Dopo il crack finanziario della Wusa, la Lega calcio femminile americana, gli amanti del soccer made in Usa sperano che la situazione si risollevi grazie ai Mondiali che cominciano oggi proprio negli Stati Uniti. Ne abbiamo parlato con la ct della nostra Nazionale Carolina Morace.
Mondiali al via senza l'Italia, come mai?
Siamo state eliminate dalla Russia, tra l'altro subendo due rigori contro in pochi minuti mentre stavamo vincendo 1-0 la partita decisiva. Comunque i motivi vanno ricercati nel ritardo che accusiamo rispetto ai ritmi internazionali, sia a livello di club che di Nazionale.

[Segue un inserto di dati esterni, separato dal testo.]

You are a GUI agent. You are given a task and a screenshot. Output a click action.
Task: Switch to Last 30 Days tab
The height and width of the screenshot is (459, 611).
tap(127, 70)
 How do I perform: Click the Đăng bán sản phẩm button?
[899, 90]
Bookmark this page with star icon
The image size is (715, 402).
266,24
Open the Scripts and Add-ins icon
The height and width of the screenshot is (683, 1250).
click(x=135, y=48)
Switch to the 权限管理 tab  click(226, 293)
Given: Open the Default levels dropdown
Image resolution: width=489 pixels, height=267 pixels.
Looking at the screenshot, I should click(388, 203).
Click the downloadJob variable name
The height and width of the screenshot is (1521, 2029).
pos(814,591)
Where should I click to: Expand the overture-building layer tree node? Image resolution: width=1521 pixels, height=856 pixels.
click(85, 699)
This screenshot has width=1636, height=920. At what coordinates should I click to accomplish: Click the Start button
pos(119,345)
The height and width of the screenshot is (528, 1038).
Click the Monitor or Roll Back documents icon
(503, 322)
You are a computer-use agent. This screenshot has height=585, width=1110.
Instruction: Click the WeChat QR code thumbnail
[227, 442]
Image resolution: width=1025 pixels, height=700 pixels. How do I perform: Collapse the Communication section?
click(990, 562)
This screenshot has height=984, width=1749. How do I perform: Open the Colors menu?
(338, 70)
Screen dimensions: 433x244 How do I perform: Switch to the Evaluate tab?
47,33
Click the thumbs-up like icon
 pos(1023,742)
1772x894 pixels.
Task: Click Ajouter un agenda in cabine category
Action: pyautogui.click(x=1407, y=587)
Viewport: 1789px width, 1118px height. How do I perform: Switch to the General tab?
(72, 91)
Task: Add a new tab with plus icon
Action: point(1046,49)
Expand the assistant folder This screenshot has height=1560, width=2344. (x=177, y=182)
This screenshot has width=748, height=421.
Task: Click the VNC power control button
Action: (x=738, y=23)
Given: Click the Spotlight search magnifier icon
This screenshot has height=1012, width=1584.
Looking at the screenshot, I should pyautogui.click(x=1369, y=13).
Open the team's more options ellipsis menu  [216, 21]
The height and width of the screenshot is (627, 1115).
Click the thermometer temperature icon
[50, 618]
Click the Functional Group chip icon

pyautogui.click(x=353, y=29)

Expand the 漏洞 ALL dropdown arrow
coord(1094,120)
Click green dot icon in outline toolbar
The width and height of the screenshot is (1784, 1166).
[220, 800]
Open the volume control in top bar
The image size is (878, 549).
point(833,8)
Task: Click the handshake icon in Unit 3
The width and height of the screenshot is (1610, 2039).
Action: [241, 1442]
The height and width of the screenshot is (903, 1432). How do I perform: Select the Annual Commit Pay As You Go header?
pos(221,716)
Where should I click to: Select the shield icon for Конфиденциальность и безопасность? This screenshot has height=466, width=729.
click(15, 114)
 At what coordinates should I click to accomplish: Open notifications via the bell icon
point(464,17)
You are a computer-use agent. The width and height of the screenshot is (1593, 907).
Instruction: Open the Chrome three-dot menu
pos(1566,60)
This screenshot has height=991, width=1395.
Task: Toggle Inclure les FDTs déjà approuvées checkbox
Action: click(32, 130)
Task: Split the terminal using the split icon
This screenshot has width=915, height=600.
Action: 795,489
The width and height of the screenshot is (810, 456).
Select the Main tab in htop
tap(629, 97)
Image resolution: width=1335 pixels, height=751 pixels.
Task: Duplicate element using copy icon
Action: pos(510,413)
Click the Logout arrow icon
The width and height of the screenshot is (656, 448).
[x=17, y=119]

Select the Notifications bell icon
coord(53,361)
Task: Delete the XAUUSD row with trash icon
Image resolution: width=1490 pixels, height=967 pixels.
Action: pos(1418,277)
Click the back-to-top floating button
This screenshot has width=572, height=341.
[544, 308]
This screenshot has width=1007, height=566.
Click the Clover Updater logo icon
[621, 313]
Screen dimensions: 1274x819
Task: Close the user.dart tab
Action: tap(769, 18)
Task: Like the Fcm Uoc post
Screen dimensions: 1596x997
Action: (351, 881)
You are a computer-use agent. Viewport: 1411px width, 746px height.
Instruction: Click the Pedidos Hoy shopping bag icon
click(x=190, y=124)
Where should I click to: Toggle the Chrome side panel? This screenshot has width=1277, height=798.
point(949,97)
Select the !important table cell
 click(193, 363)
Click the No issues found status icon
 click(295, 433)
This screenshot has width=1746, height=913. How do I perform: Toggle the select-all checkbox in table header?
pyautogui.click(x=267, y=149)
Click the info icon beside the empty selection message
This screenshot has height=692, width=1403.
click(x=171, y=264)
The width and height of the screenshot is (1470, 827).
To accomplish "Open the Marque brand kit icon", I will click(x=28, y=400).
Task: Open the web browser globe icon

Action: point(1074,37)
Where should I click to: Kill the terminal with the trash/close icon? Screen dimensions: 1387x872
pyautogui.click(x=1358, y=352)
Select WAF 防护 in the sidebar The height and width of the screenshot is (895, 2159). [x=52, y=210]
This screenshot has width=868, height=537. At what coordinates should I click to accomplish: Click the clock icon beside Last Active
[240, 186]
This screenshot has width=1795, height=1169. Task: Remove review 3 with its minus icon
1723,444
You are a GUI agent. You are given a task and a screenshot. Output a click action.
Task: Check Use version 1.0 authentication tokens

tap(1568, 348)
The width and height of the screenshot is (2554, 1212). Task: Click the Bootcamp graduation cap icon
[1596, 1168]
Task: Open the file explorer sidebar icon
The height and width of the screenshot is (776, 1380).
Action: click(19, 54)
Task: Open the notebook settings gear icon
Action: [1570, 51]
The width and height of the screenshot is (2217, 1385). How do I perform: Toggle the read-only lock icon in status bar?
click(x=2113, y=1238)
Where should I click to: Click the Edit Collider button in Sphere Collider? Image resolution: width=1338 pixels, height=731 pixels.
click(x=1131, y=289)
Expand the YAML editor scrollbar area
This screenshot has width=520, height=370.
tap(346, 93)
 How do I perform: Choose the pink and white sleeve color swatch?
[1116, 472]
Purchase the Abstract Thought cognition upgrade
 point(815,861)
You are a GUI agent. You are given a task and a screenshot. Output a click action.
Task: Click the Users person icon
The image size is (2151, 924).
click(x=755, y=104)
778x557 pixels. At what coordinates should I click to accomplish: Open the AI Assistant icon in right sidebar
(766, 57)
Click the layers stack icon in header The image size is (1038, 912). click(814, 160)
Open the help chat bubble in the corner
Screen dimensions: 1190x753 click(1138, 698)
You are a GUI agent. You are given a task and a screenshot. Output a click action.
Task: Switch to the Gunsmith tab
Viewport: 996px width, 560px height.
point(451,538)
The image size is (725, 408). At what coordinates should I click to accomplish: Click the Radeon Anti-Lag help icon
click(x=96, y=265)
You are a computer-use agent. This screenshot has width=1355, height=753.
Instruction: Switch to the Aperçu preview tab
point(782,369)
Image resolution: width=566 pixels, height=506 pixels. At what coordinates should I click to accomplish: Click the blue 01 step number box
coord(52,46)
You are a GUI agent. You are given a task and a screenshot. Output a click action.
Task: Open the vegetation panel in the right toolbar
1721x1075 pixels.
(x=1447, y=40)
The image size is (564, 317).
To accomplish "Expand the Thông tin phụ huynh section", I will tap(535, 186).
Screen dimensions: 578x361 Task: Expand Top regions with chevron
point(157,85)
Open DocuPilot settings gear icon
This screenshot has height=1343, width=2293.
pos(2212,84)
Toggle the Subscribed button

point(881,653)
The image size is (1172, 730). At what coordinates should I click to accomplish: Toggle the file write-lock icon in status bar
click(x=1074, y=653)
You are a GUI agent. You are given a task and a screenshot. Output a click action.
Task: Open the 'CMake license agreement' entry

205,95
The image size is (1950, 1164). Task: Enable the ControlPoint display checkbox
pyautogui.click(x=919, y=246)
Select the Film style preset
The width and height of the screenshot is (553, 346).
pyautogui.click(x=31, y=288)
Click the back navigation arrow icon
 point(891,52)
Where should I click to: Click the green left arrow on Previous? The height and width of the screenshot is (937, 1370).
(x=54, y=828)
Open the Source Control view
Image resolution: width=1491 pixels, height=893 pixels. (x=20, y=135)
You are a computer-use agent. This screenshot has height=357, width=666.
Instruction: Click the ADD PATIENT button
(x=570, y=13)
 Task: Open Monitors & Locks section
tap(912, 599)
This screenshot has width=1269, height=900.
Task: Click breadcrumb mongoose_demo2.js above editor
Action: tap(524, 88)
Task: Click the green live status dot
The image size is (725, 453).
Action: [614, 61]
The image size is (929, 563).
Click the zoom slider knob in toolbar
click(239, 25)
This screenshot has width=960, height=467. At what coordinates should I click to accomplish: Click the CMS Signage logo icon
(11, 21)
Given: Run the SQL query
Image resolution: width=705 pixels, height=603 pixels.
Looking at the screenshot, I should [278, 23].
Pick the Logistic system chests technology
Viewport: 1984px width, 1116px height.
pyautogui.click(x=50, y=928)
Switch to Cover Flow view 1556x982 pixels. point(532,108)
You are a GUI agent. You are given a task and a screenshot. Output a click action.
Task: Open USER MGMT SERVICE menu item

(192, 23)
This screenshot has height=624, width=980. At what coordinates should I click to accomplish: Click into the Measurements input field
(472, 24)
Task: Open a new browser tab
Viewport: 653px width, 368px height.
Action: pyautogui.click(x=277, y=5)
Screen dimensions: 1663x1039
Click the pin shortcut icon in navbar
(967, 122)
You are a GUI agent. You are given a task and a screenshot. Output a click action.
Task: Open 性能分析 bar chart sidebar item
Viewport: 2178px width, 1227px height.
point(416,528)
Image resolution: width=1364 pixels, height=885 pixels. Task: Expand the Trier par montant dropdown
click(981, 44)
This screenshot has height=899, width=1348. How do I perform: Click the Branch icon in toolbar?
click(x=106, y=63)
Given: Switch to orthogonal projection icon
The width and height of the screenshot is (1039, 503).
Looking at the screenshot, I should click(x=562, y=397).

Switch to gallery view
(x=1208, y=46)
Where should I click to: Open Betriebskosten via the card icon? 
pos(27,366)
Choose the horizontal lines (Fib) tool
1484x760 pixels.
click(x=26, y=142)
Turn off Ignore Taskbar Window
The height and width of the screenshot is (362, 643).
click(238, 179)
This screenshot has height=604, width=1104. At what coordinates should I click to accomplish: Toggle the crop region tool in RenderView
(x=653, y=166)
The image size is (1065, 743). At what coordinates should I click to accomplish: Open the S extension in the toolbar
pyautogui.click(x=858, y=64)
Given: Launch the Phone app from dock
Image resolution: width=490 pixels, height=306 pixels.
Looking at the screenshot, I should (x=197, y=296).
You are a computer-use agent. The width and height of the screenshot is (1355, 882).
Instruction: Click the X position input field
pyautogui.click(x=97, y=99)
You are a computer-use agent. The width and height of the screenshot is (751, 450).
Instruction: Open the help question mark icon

Che squadra è, attualmente, quella azzurra?
Recentemente, dopo gli Europei, c'è stato un ricambio generazionale, abbiamo una squadra giovane e un po' inesperta. Poi c'è il problema dello scarso numero delle tesserate, di molto inferiore rispetto ad altri paesi europei.
In particolare a quelli del nord Europa, no?
Certo, ma lì è una questione di cultura, di un maggior spazio dato alle donne a livello sportivo. Mi riferisco anche all'Inghilterra o alla Francia, paesi in cui il numero delle tesserate è cinque o sei volte il nostro. Il problema è che loro hanno investito e fatto progetti in una certa direzione.
Mentre in Italia questo non accade?
Diciamo che ultimamente i vertici federali hanno avuto altro a cui pensare, ma spero che in futuro tornino a occuparsi di noi.
A tal proposito, che idea si è fatta del caos estivo che ha investito il calcio italiano?
Non mi sono piaciuti i toni accesi e troppo arroganti di alcuni presidenti, serviva più senso di responsabilità. D'altra parte il calcio non può essere solo business, gli sponsor non bastano se non c'è la passione. E' un po' lo stesso problema che c'è stato negli Stati Uniti.
Si spieghi meglio, da dove nasce la crisi che ha colpito il "soccer" americano?
Il calcio femminile Usa è un movimento di dimensioni enormi: 18 milioni di tesserate, grande risonanza mediatica e ritorno economico. Ma è troppo basato sugli sponsor e pilotato dalla Lega, che ha costruito le squadre, eliminato le retrocessioni, creato lo spettacolo. Alla lunga non appassiona più il pubblico e i guadagni calano. Ora sperano di risollevarsi grazie all'interesse suscitato da questi Mondiali.
Quali sono, secondo lei, le squadre favorite?
Gli Stati Uniti, anche perché giocano in casa, insieme alla Svezia, che è molto forte; poi vedo bene la Germania.
A proposito di Svezia, cosa pensa dell'idea del presidente del Perugia Gaucci di portare in serie A tra gli uomini la centravanti delle scandinave?
Sinceramente non me ne importa niente, ma se questa provocazione di Gaucci può servire a far parlare un po' di più del calcio femminile, allora ben venga.
In un dibattito alla Festa di Liberazione si è parlato della condizione della donna negli ambienti sportivi, ritiene che la discriminazione si senta ancora forte?
C'è discriminazione in Parlamento figuriamoci nello sport! Alcune differenze di trattamento sono veramente scandalose, e in tutti gli sport. Il punto è che per comprendere problemi ed esigenze delle donne ci vogliono altre donne, serve cioè una maggior presenza femminile nei posti dirigenziali, a cominciare dal Coni.